His comment at a news conference in the Green Zone appeared to echo a message that US Defense Secretary Robert Gates had delivered to Prime Minister Nouri al-Maliki's government during a recent visit to Baghdad: Iraqis have US support, but their leaders must show they can bring the country together and avert a full-scale civil war.
Elsewhere in Baghdad, a parked car bomb exploded in the Sadiyah neighborhood, killing seven civilians and wounding 42, police said. A roadside bomb then struck a police patrol coming to check on the blast, killing one officer and wounding two others.
In all, at least 72 people were killed or found dead in Iraq on Sunday, including 24 bullet-riddled bodies and two brothers who were shot to death in the volatile city of Fallujah, a day after the chairman of the city's council was assassinated.

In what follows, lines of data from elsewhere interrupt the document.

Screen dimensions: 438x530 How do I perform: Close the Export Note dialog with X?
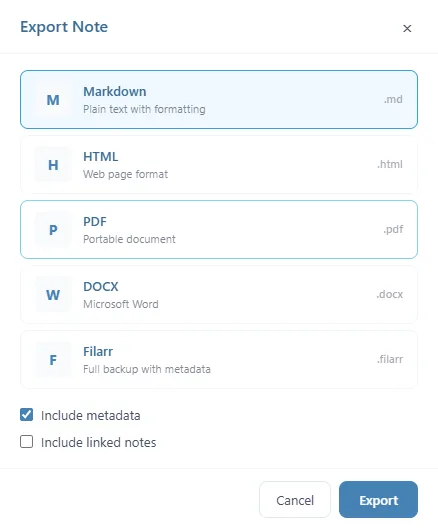pos(407,28)
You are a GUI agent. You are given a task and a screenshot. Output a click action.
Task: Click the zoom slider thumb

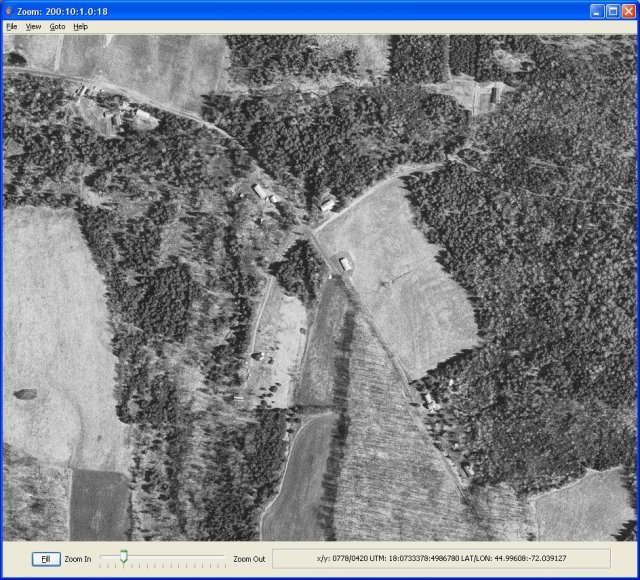(x=123, y=555)
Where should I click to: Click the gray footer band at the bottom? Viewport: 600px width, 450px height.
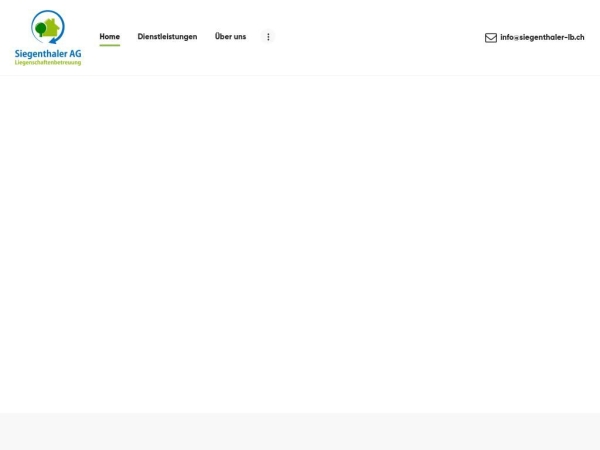(300, 432)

The US military also reported the deaths of three soldiers on Saturday.
One was killed and two others wounded in a rocket or mortar attack on their base southwest of Baghdad. Another was killed and three were wounded when a combat security patrol was attacked with small-arms fire and rocket-propelled grenades in western Baghdad. The third died due to an unidentified non-combat cause that was being investigated.
US forces, meanwhile, targeted al-Qaida linked militants with an airstrike south of Baghdad, killing 15 suspects and detaining seven others, the military said. Ground forces later killed three suspected militants loading a vehicle carrying an anti-aircraft weapon.